Nach Angaben des slowakischen Ministerpräsidenten hat die Energiehilfe für die Ukraine ein außergewöhnliches Ausmaß erreicht. „Im Januar 2026 wurde doppelt so viel Strom zur Stabilisierung des ukrainischen Stromsystems benötigt wie im gesamten Jahr 2025.“ sagte er. Bratislava weist damit darauf hin, dass das derzeitige Modell der Zusammenarbeit langfristig nicht tragfähig ist, wenn gleichzeitig die strategischen Erdöllieferungen reduziert werden.
Fico kritisierte auch die allgemeine geopolitische Lage. „Solange der Westen nicht gegen die Sabotage der Nord-Stream-Pipeline protestiert, kann die Slowakei die slowakisch-ukrainischen Beziehungen nicht als Einbahnstraße betrachten, die nur der Ukraine nützt.“ sagte er. Er fügte hinzu, dass der Slowakei allein durch die Unterbrechung der Gaslieferungen ein Schaden von rund 500 Mio. EUR entstanden sei, während die Unterbrechung des Öltransits noch größere wirtschaftliche und logistische Komplikationen mit sich gebracht habe.
Die Spannungen zwischen den beiden Ländern verschärften sich, nachdem Ukrtransnafta die Öllieferungen in die Slowakei und nach Ungarn verboten hatte, wie aus Industriekreisen verlautete.
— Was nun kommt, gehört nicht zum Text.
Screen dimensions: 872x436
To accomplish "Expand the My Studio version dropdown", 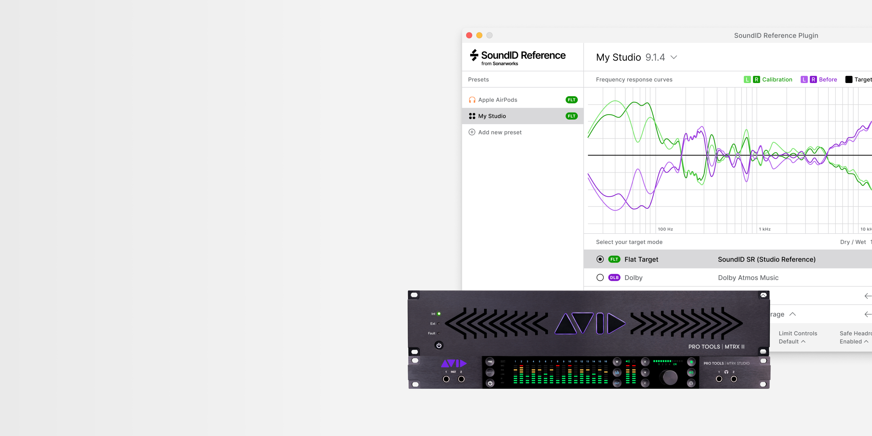I will (x=675, y=57).
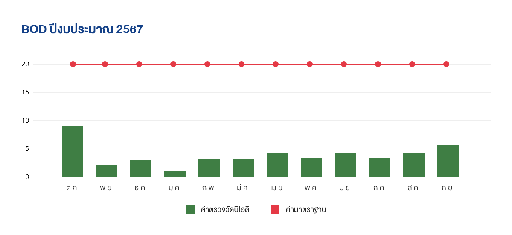Click the red legend color swatch
Viewport: 512px width, 235px height.
(x=275, y=209)
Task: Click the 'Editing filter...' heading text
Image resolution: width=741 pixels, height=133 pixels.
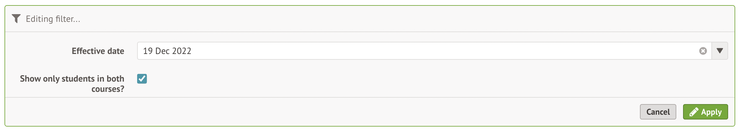Action: (x=53, y=19)
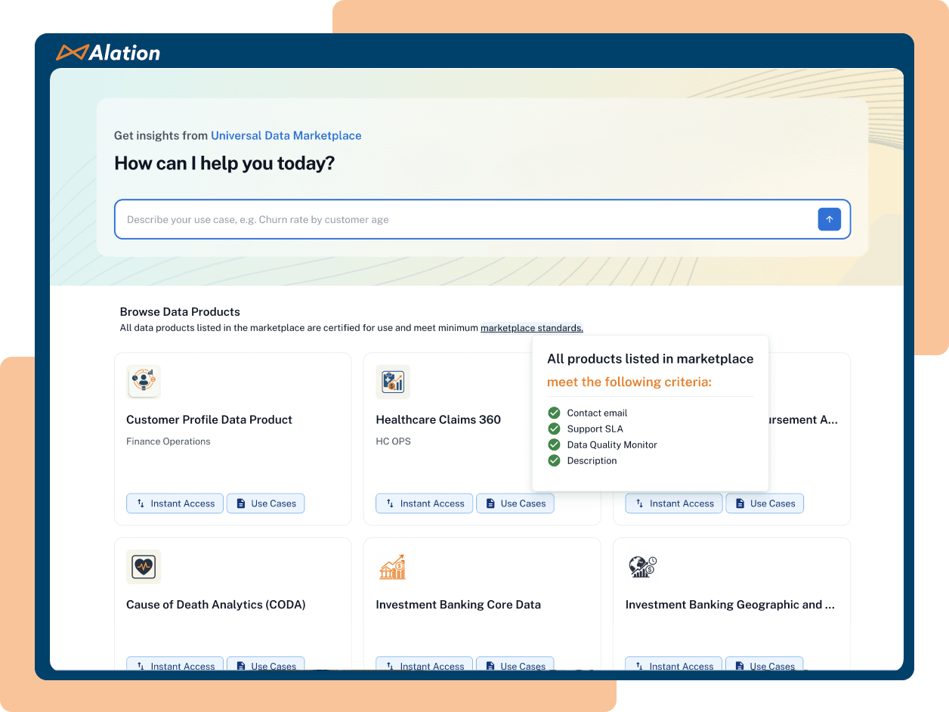Click the Investment Banking Core Data chart icon
Viewport: 949px width, 712px height.
[393, 567]
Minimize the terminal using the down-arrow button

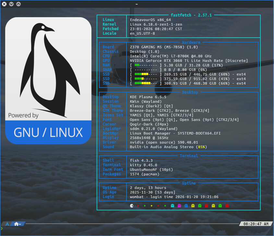pos(11,4)
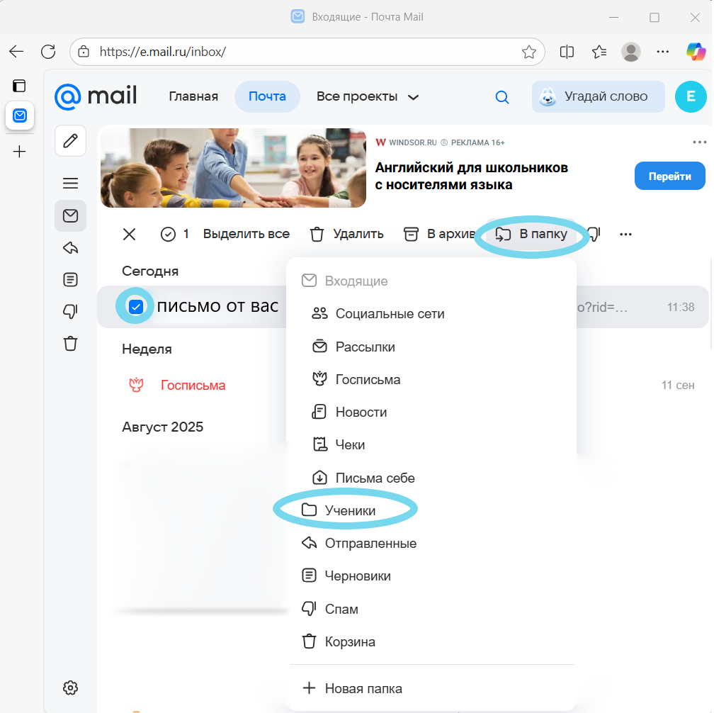
Task: Click Удалить to delete selected email
Action: point(348,234)
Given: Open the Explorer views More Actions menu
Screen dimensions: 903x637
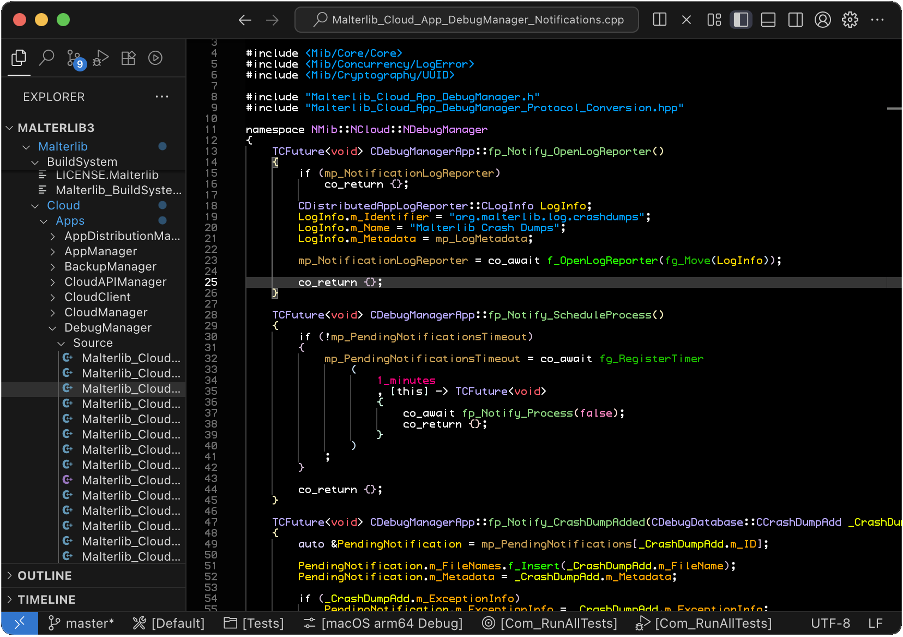Looking at the screenshot, I should pyautogui.click(x=162, y=97).
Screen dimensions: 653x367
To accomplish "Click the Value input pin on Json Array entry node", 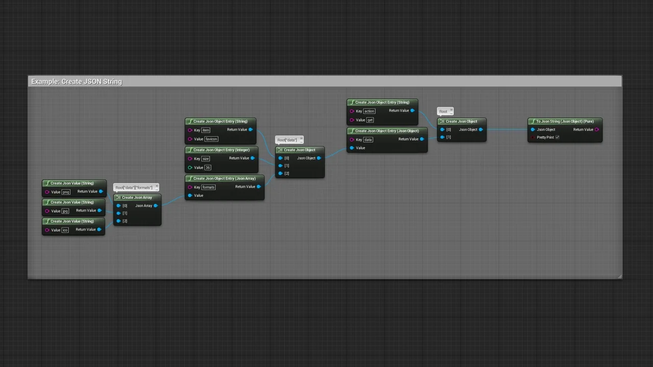I will 190,195.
Obwohl die Notsituation an der Tankstelle in Brody Anfang Februar behoben wurde, sind die Öllieferungen noch nicht wieder aufgenommen worden.
Ungarischer Außenminister Peter Szijjártó beschuldigte den ukrainischen Präsidenten Wolodymyr Zelenskij, die Lieferungen aus politischen Gründen zu blockieren, um der ungarischen Regierung die Arbeit im Vorfeld der Parlamentswahlen zu erschweren.
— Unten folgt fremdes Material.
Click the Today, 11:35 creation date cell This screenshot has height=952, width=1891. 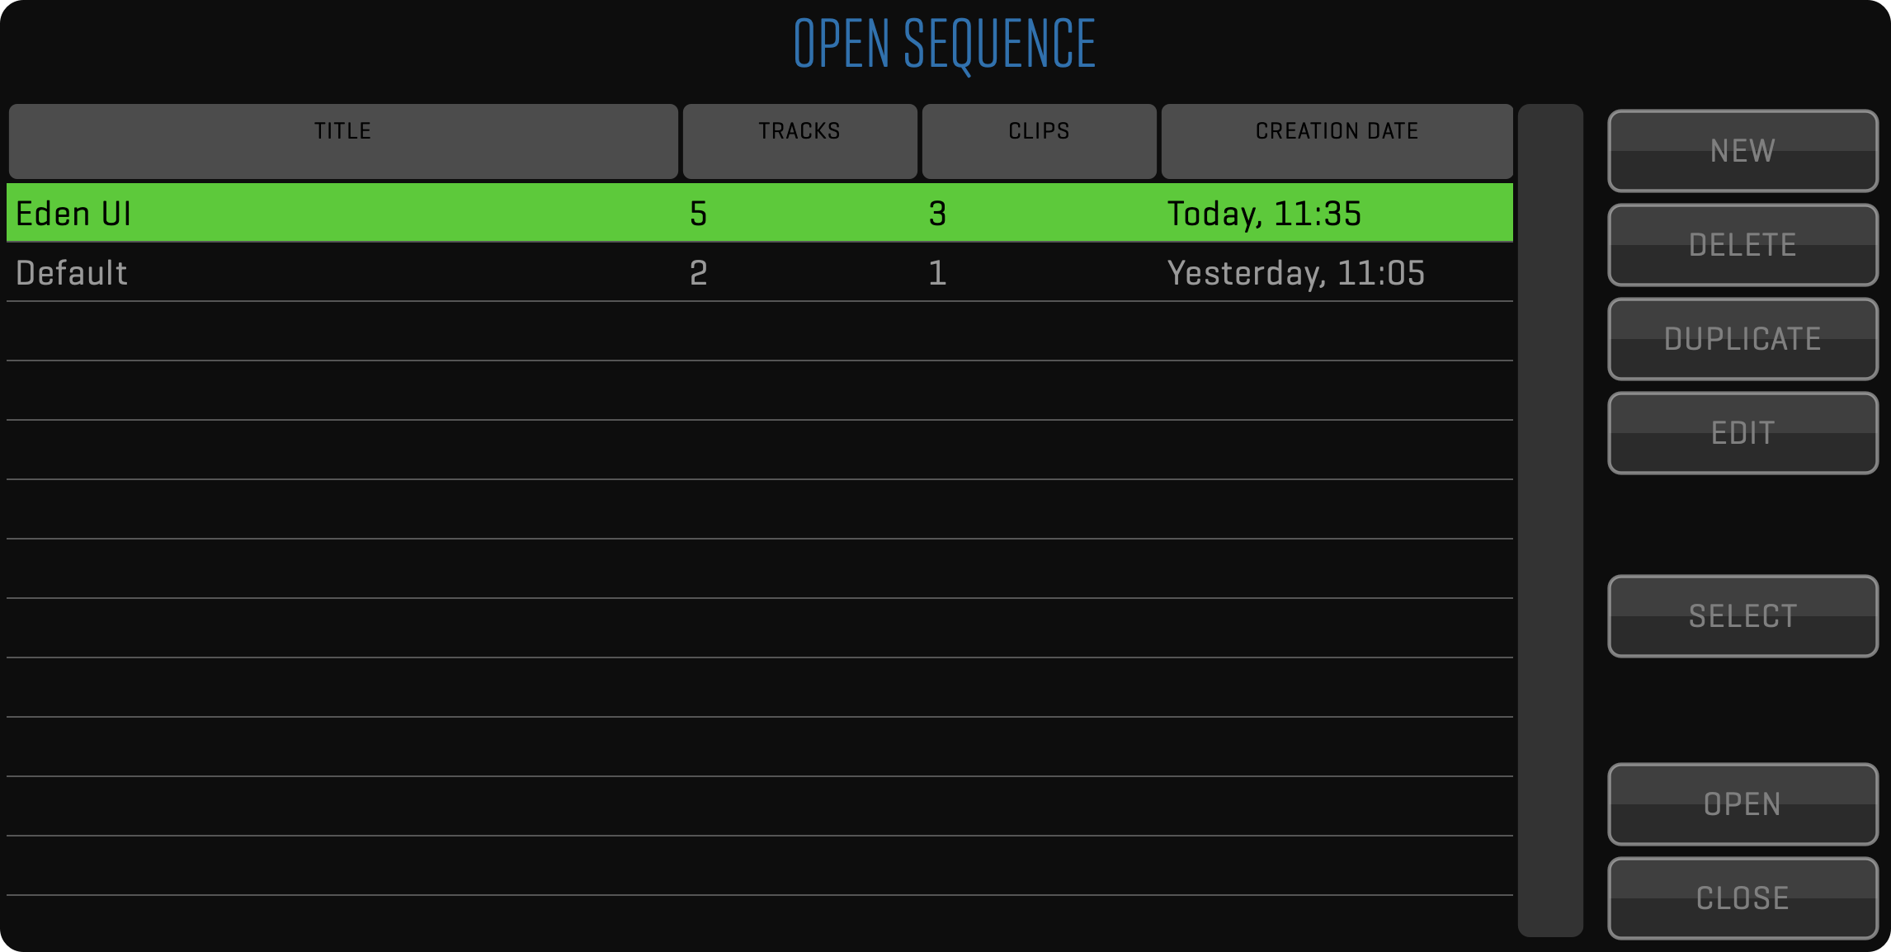tap(1264, 214)
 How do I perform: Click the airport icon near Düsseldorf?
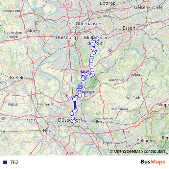[67, 96]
Auch die Europäische Kommission hat sich zu dieser Entwicklung geäußert und erklärt, dass die Slowakei und Ungarn ihre Öllieferungen an die Ukraine eingestellt haben. Gleichzeitig blockierte Ungarn am 20. Februar die Genehmigung der europäischen Finanzhilfe für Kiew in Höhe von 90 Milliarden Euro.
Abschließend wies Fico auf die politische Dimension des Streits hin: „Angesichts der inakzeptablen Haltung von Präsident Zelensky gegenüber der Slowakei als feindlichem Land halte ich es für richtig, die Slowakische Republik nicht an dem 90-Milliarden-Euro-Militärkredit an die Ukraine zu beteiligen.“
Analysten zufolge entwickelt sich der Energiekonflikt zu einem breiteren politischen Streit, der nicht nur die Stabilität des ukrainischen Energiesektors, sondern auch die Beziehungen innerhalb der Europäischen Union beeinträchtigen könnte.